We continue with wisdom for picking a career from Tim Keller’s book Every Good Endeavor.
What wisdom, then, would the Bible give us in choosing our work?…
First, if we have the luxury of options, we would want to choose work that we can do well. It should fit our gifts and our capacities. To take up work that we can do well is like cultivating our selves as gardens filled with hidden potential; it is to make the greatest room for the ministry of competence.
Second, because the main purpose of work that benefits others. We have to ask whether our work or organization or industry makes people better or appeals to the worst aspects of their characters. The answer will not always be black and white; in fact, the answer could differ from person to person. In a volume on the Christian approach to vocation, John Bernbaum and Simon Steer presented the case of Debbie, a woman who made a great deal of money working for an interior-decorating company in Aspen, Colorado. The craft of interior design, like architecture or the arts, is a positive way to promote human well-being. But she often found herself using resources in ways that she could not reconcile with pursuing the common good. She left her career to work for a church and later for a U.S. senator. Debbie said, “Not that there was anything dishonest or illegal involved, but I was being paid on a commission basis – thirty percent of the gross profit. One client spent twenty thousand dollars [in the early 1980s] on furnishings for a ten-by-twelve [foot] room. I began to question my motivation for encouraging people to… spend huge sums of money in furniture. So…I decided to leave.” This example is not about the value of interior design profession or the commission form of compensation. Rather, it illustrates the need for everyone to work out in clear personal terms how their work serves the world…
Third if possible, we do not simply wish to benefit our family, benefit the human community, and benefit ourselves – we also want to benefit our field of work itself. In Genesis 1 and 2, we saw that God not only cultivated his creation, but he created more cultivators. Likewise, our goal should not simply be to do work, but to increase the human race’s capacity to cultivate the created world. It is a worthy goal to want to make a contribution to your discipline, if possible; to show a better, deeper, fairer, more skillful, more ennobling way of doing what you do. Dorothy Sayers explores this point in her famous essay “Why Work?” She acknowledges that we should work for “the common good” and “for others” (as we observed in chapter 4), but she doesn’t want us to stop there. She says that the worker must “serve the work”:
The popular catchphrase of today is that it is everybody’s duty to serve the community, but … there is, in fact, a paradox about working to serve the community and it is this: that to aim directly at serving the community is to falsify the work … There are … very good reasons for this:
The moment you [only] think of serving other people, you begin to have a notation that other people owe you something for your pains; you begin to think that you have a claim on the community. You will begin to bargain for reward, to angle for applause, and to harbor a grievance if you are not appreciated. But if your mind is set upon serving the works, then you know you have nothing to look for; the only reward the work can give you is the satisfaction of beholding its perfection. The work takes all and gives nothing but itself; and to serve the work is a labor of pure love.

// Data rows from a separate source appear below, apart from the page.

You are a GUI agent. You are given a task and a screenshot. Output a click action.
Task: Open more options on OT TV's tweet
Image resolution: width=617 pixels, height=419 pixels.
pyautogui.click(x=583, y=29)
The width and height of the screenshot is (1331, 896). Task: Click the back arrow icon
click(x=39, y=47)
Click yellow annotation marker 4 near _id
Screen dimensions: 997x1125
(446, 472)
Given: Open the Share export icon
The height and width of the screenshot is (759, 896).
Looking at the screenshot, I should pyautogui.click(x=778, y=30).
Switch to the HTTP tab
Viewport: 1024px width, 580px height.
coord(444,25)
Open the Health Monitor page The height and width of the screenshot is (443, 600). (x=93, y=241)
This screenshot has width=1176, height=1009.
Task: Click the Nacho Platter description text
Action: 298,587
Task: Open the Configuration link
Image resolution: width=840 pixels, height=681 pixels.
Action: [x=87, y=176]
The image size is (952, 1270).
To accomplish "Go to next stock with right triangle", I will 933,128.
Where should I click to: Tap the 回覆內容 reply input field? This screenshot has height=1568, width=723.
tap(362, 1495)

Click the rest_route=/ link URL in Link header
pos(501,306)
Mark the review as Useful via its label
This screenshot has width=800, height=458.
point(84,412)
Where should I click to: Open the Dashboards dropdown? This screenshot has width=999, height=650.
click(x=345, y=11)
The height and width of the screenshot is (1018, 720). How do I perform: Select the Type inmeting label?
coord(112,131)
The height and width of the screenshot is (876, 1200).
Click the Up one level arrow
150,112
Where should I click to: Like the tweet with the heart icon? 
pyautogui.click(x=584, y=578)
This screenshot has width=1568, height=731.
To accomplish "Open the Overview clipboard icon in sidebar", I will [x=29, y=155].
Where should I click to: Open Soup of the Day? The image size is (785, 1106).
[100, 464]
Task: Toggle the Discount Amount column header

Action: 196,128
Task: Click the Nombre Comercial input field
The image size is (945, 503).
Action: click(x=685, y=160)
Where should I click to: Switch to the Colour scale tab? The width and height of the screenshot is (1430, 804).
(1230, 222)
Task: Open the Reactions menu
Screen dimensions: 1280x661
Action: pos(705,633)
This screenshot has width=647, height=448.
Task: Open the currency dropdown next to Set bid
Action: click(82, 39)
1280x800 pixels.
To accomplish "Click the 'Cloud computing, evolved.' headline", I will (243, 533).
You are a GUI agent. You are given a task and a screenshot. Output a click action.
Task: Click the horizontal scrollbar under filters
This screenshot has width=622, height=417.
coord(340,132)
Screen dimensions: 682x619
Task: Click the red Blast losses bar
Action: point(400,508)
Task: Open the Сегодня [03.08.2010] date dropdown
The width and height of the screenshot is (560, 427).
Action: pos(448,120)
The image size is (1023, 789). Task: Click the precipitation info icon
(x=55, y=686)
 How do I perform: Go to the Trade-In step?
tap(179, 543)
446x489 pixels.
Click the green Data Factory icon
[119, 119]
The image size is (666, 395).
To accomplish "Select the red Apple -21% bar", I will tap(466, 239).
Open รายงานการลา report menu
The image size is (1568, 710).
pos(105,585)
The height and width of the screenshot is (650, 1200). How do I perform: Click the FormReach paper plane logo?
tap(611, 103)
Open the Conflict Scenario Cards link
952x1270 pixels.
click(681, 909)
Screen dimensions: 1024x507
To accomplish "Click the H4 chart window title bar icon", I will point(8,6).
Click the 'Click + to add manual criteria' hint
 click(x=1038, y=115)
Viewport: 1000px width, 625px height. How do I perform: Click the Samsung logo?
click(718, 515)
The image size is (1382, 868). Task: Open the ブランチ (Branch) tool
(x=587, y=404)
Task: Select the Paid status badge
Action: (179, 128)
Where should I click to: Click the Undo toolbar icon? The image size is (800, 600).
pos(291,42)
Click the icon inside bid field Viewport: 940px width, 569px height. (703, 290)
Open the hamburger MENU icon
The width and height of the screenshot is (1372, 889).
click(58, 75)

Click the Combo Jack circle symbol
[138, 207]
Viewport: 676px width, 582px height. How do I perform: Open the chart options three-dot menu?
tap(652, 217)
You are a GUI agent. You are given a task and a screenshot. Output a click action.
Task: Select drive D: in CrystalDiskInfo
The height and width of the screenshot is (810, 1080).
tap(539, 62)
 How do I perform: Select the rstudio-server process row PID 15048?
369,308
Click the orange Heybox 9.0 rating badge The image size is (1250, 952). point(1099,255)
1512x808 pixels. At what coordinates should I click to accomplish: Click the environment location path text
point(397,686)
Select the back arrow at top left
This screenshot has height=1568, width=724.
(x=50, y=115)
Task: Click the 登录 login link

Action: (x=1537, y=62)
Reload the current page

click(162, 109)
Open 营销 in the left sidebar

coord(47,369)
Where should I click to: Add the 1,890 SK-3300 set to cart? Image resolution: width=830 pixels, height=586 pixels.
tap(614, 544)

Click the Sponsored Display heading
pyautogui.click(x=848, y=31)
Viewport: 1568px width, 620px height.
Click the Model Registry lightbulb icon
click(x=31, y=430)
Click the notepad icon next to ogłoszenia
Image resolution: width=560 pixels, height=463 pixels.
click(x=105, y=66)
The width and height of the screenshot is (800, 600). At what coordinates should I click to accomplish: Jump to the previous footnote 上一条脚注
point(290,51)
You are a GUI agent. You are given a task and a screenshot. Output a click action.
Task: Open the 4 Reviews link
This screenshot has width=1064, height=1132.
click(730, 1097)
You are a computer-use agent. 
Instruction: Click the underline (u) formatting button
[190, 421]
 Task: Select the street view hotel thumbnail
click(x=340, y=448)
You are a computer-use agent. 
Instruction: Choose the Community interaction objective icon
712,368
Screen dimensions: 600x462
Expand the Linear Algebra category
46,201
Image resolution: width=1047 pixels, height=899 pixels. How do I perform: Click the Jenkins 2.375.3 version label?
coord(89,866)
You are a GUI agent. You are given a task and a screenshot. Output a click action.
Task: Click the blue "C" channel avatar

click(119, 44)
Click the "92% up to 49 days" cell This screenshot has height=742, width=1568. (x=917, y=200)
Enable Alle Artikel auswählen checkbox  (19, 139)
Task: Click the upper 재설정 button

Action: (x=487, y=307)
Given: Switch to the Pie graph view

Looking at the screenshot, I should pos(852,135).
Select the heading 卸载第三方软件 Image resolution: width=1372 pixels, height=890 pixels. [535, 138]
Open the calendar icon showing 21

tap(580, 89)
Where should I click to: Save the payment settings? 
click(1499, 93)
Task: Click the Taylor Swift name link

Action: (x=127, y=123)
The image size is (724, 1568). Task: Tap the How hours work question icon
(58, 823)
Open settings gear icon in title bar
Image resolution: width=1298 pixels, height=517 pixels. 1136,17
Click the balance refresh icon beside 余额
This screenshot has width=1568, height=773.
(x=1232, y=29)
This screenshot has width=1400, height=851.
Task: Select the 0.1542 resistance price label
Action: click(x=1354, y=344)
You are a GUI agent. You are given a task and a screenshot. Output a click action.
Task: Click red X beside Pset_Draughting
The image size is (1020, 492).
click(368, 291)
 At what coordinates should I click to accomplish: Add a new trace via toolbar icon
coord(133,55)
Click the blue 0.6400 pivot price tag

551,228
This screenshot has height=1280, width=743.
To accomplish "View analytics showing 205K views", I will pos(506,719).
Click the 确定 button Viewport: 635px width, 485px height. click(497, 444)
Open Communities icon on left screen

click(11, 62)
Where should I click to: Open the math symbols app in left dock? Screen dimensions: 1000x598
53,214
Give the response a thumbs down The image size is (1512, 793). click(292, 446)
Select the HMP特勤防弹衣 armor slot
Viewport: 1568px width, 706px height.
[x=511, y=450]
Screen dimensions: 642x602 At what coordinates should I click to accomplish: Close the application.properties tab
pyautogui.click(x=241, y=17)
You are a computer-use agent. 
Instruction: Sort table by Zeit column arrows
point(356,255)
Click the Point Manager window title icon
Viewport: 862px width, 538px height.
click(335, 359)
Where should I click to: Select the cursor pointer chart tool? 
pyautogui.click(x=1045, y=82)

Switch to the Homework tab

The only true way of serving the community is to be truly in sympathy with the community, to be oneself part of the community and then to serve the work… It is the work that serves the community; the business of the worker is to serve the work.
Sayer’s point is well taken and not often made or understood. It is possible to imagine you are “serving the community” because what you do is popular – at least for a time. However, you may no longer be serving the community – you may be using it for the way its approval makes you feel. But if you do your work so well that by God’s grace it helps others who can never thank you, or it helps those who come after you to do it better, then you know you are “serving the work,” and truly loving your neighbor.